**ASSIGNED TASK**
Print the records exactly. Miss nothing.

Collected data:
★ ★ ★ ★
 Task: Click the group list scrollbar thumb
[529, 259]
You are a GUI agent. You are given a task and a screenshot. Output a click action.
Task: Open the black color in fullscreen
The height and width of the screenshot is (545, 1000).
★ ★ ★ ★
**TASK ANSWER**
 Task: Click the group list scrollbar thumb
[529, 259]
You are a GUI agent. You are given a task and a screenshot. Output a click action.
Task: Open the black color in fullscreen
The height and width of the screenshot is (545, 1000).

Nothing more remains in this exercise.